### Problem to work on
Each line from the opening of the listing below through the line that contains "Task: Click the cyan swatch for <1.200e-002" is to be output exactly as written.

== Records

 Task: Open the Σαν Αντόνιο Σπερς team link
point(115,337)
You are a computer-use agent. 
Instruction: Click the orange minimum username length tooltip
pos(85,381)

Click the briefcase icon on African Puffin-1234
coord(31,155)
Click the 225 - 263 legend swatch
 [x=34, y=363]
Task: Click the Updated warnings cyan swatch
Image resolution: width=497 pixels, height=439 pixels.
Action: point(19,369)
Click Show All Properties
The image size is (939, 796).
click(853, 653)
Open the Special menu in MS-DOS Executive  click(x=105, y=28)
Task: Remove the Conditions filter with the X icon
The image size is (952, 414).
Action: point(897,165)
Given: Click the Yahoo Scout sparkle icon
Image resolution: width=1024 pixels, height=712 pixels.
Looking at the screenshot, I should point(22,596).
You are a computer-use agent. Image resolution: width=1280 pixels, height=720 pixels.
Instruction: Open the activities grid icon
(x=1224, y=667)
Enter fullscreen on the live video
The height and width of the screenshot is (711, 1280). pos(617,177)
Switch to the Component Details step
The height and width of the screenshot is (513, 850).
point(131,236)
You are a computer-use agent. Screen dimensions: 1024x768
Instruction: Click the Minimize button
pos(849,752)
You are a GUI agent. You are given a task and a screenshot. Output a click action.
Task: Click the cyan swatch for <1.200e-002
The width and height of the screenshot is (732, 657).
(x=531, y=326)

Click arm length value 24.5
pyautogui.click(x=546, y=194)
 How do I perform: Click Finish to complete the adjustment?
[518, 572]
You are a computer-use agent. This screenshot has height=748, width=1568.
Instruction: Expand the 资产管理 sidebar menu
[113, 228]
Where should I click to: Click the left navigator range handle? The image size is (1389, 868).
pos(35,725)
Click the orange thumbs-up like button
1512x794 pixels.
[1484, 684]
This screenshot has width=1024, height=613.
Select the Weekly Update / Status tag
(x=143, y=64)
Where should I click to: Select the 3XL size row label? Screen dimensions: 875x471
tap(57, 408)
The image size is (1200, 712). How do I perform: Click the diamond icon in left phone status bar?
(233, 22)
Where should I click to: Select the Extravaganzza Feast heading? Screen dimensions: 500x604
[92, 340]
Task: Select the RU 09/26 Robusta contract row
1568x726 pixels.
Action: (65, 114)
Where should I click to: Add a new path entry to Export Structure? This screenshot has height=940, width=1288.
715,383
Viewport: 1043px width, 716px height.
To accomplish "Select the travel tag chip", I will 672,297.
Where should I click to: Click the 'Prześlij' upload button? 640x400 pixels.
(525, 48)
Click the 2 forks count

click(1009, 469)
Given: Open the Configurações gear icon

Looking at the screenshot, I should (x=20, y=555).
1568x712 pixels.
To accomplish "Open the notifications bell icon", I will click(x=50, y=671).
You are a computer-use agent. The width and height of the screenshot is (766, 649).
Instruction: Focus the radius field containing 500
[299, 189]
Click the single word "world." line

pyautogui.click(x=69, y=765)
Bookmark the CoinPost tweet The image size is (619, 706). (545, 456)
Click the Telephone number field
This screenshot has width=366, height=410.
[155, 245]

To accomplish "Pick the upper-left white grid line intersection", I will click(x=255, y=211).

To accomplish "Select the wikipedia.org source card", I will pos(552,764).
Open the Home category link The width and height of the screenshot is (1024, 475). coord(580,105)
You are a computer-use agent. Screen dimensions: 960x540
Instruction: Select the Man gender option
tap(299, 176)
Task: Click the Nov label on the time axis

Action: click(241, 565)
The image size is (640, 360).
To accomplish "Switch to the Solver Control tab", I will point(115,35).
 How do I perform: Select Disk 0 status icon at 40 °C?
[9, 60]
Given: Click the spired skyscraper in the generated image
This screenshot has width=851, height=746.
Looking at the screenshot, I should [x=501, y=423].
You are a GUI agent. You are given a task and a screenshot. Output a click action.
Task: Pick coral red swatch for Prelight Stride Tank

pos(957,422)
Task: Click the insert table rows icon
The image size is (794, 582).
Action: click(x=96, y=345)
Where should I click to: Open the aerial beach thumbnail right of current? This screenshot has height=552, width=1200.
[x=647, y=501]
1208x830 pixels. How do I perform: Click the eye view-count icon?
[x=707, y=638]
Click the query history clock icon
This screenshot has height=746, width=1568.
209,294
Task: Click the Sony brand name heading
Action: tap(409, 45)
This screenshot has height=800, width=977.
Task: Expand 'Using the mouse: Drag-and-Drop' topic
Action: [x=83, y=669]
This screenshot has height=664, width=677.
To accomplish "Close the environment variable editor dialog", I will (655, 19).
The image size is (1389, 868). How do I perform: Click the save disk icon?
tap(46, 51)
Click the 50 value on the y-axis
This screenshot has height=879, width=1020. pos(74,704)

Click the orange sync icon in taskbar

====

### Task response
 Task: Open the Σαν Αντόνιο Σπερς team link
point(115,337)
You are a computer-use agent. 
Instruction: Click the orange minimum username length tooltip
pos(85,381)

Click the briefcase icon on African Puffin-1234
coord(31,155)
Click the 225 - 263 legend swatch
 [x=34, y=363]
Task: Click the Updated warnings cyan swatch
Image resolution: width=497 pixels, height=439 pixels.
Action: point(19,369)
Click Show All Properties
The image size is (939, 796).
click(853, 653)
Open the Special menu in MS-DOS Executive  click(x=105, y=28)
Task: Remove the Conditions filter with the X icon
The image size is (952, 414).
Action: point(897,165)
Given: Click the Yahoo Scout sparkle icon
Image resolution: width=1024 pixels, height=712 pixels.
Looking at the screenshot, I should point(22,596).
You are a computer-use agent. Image resolution: width=1280 pixels, height=720 pixels.
Instruction: Open the activities grid icon
(x=1224, y=667)
Enter fullscreen on the live video
The height and width of the screenshot is (711, 1280). pos(617,177)
Switch to the Component Details step
The height and width of the screenshot is (513, 850).
point(131,236)
You are a computer-use agent. Screen dimensions: 1024x768
Instruction: Click the Minimize button
pos(849,752)
You are a GUI agent. You are given a task and a screenshot. Output a click action.
Task: Click the cyan swatch for <1.200e-002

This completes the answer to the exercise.